Swedrami: From
https://www.usgamer.net/articles/how-westwoods-long-lost-blade-runner-adventure-game-landed-on-gog:
Alcon, as it turns out, was happy to help. It had the legal rights for Blade Runner, and entered a publishing agreement with GOG. Though it took a few more years to get everything in order-when asked how GOG and Alcon navigated the licensing issues, Hill says, 'If you knew I would have to retire you'-everything slid into place and GOG turned to the people working on ScummVM, a program for running classic point-and-click adventure games on modern computers, to get Blade Runner running."
"Luckily, one community member had already started the recreation process eight years ago. 'He started by tinkering with the code and digging up unused or cut out content, like dialogue lines or entire story branches,' Hill says. The final team was a group of four people who collaborated to make the game playable on modern operating systems, but even then, you would need the original discs.
Once the legal obstacles cleared, the ScummVM team helped get a version put together that could go live on GOG. ScummVM had already worked for past games like the Monkey Island series, Broken Sword, and Myst. Blade Runner was fully in the ScummVM team's wheelhouse. Though the current build is based on the original box edition with applied fixes-the source code is, as far as anyone can tell, still lost-ScummVM allowed the team to apply fixes and get the game working on Windows 7, 8, and 10, as well as Linux and Mac OS X."

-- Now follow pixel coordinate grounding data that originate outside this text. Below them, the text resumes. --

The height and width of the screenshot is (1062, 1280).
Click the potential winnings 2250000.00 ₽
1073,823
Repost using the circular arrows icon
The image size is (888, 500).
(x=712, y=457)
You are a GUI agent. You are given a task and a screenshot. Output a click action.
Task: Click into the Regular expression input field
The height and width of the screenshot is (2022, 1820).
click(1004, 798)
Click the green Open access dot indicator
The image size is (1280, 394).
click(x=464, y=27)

Thanks for copying the whole text, so you can now compare it to the current version after sev contacted them with corrections. The ScummVM developers were contacted by GOG.com after version 2.1.0 was already released and only helped with the packaging, there was no collaboration with getting Blade Runner.. running.
Yesterday they also got 10 game codes from GOG.com, a little redundant but eh? There was no compensation from Alcon AFAIK but that's the same for all publishers that have been re-releasing their games with ScummVM, sadly.